The referer spam page I posted on August 9th was the first time I’d worked with this site’s template in a very long time. It might be the last time too. These pages were originally built with DreamWeaver, which I no longer use. Resulting from that, the code is a disaster. Sure it works and mostly validates, but maintenance is difficult and the whole thing is lacking in technical elegance. For the time being, I will probably be posting new pages in a stripped down basic semantic structure.
Joe Maller.com
I posted my referer-spam solution for dealing with hits from porn sites.
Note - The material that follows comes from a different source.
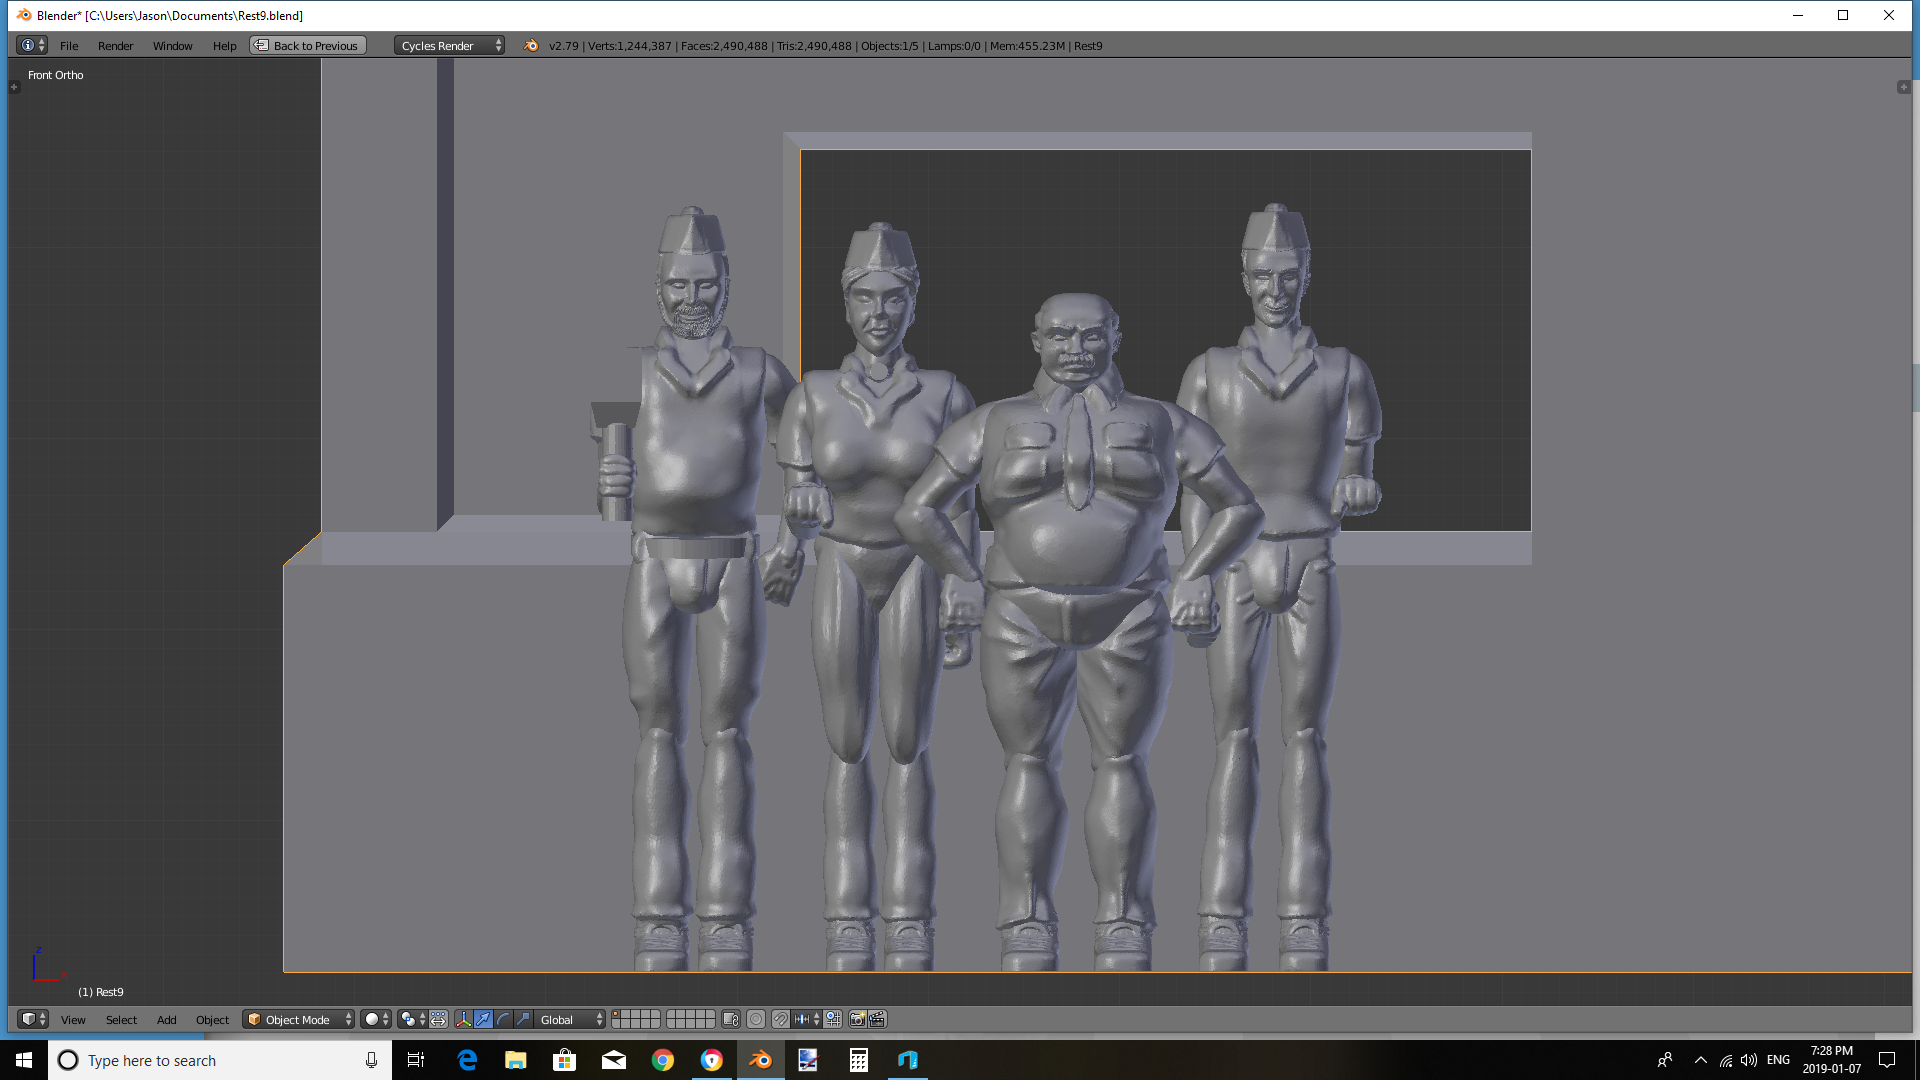
Task: Open the Object Mode dropdown
Action: [x=298, y=1019]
In the past 6 days my server has rejected over 13,000 requests.
It’s only a matter of time before TrackBack gets exploited too, that’s going to be ugly…
The last 24 hours have seen a massive onslaught of referer porn spam. Unlike last time, the current attack’s IP addresses are all coming from all over the world (yes, it’s still coming…). Either someone is spoofing IPs, some spyware-worm installed in Windows MSIE (all hits are identifying as flavors of Windows IE) or this is among the first exploits of the newest Microsoft security hole. I’m betting on distributed spyware.
Most of the IP addresses are from outside the US, so legal action or billing for exploited bandwidth aren’t really a practical options (as if I have the time). A few even came out of Saudi Arabia, where someone could probably get into a great deal of serious trouble/bodily harm for aiding the spread pornography, however unwittingly.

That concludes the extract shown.